So as it turns out I am not healed. I have missed alot of training over the past month here and because of that i risk being refrad. refrad meaning removed from active duty. a few months ago i would have called that a blessing and been very happy about it. however over the past 2 months or so i have been attached to the greatest group of soldiers i have had the pleasure of working for. i dont really care about the other platoons or even the company as a whole. but being with 3rd platoon has really been a great experiance. over that past month and a half i have suffered a injury, they have yet to tell me for sure what it is however they lean towards pulled mucsle. because of this i have been unable to train with my unit or make the training i am required to to mobilize. on top of that my injury is barely any better, so i am likely to continue missing training or go on with training and risk worse injury. Needless to say i have not been a very happy person during this time fram. if you know me at all you will know i hate sitting around doing nothing. What i hate more then that is not being where i need to be.
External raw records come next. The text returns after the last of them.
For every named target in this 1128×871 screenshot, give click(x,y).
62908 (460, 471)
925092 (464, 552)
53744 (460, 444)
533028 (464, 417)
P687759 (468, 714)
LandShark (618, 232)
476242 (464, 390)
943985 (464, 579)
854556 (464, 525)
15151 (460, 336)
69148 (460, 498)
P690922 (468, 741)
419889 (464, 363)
Right now i have 2 places i belong, 1 at home with my wife and 2 her with this unit preparing to go over seas and serve my time for this country. the mission is a great mission and one i will beable to come back and say i have done something good for the country and the other country. over the past few weeks i have been forced to sit and watch as my squad went out to training and missions will i was left behind. even though the missions and training may have been extremely crappy when they came back i was not part of them. and over the time i am becoming left out and an outcast of the group. not that they are trying but qith each expreiance missed that is a story im not part of or even a grimes that i made it harder for them to succseed at. It really troubles me.
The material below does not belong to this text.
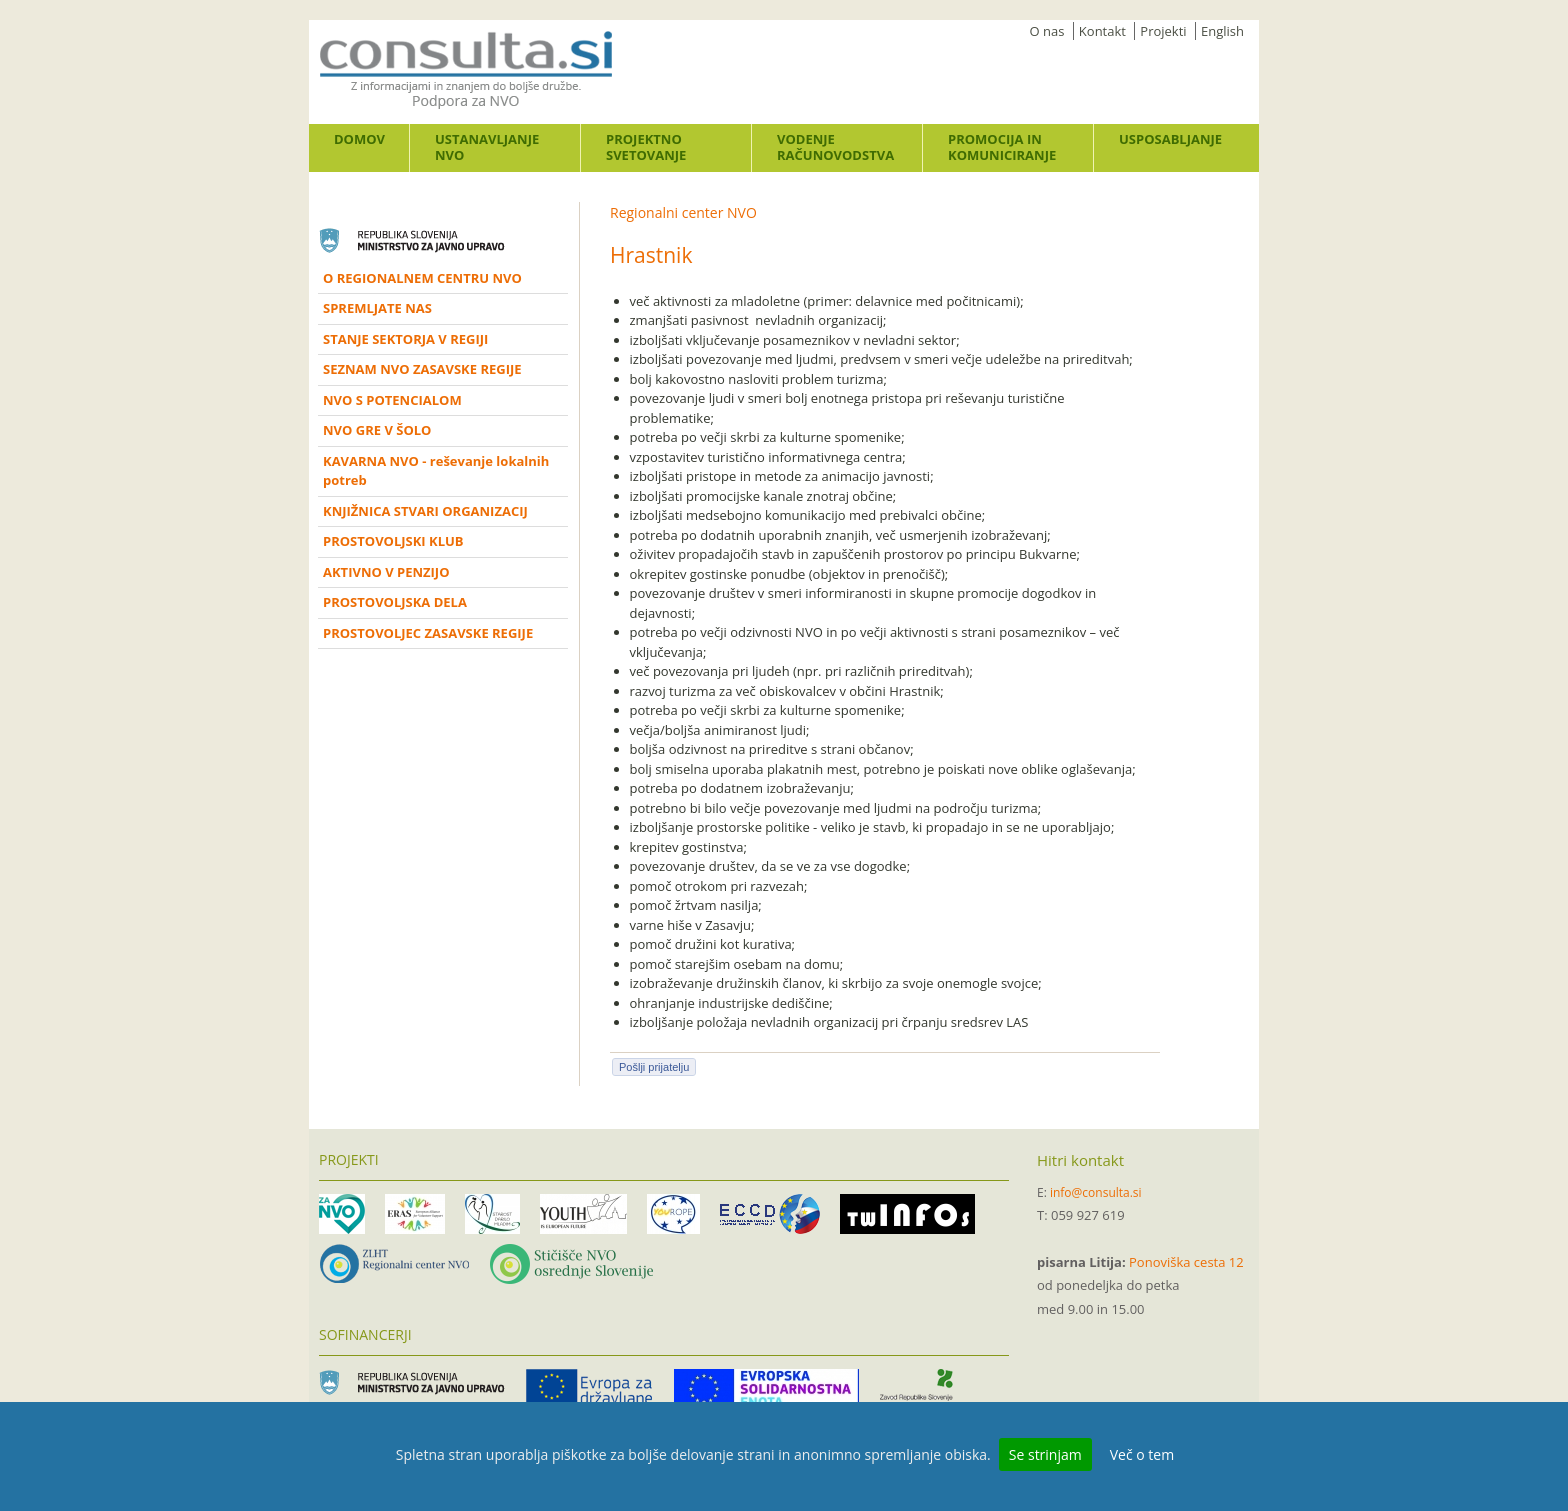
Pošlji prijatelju (654, 1067)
right now i am being faced with some very hard debates and very unsure where i stand on it. i hope i can talk to danielle and an answer can be reached. even then i have no idea where my path takes me. just wanted to let you see a small update in my life.
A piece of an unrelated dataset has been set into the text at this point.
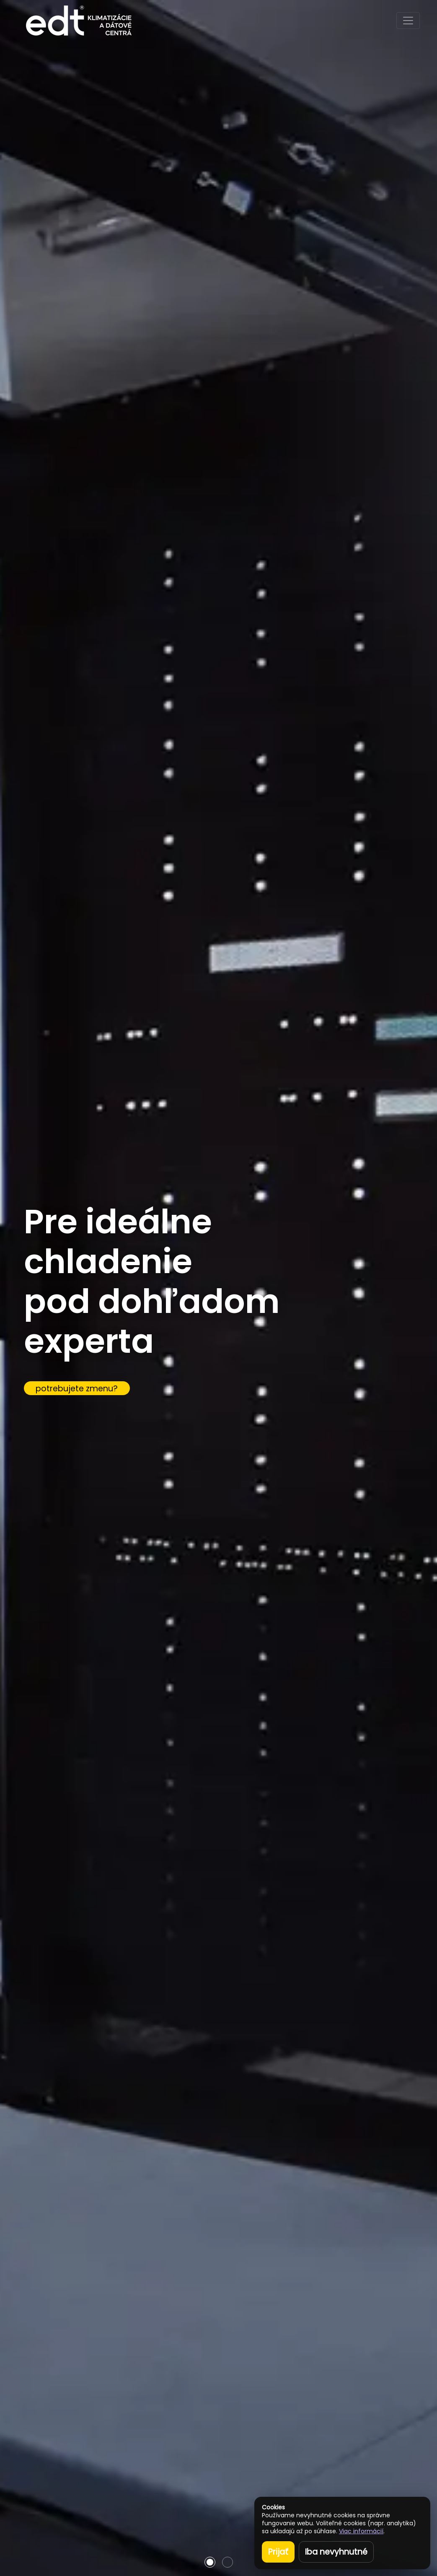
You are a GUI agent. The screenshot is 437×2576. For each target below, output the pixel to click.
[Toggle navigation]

If you want to see the real reason why i am going to war i have a movie for you to witness. most of the things that this movie points out are ideas that i have already known and why i am here however it is the search for the answer that keeps me stead fast that i will remain in the military. the movie link is www.obsessionthemovie.com my spelling my abe a little off. if so go to yahoo and search for it. seeing it will likely open your eyes in a new way in how you look at our life here in america and the war we fight.
1 comment:
your spelling sucks my love. i am so tempted to go in and edit your post. but i love you. i hope i helped you with your decision. please keep me updated.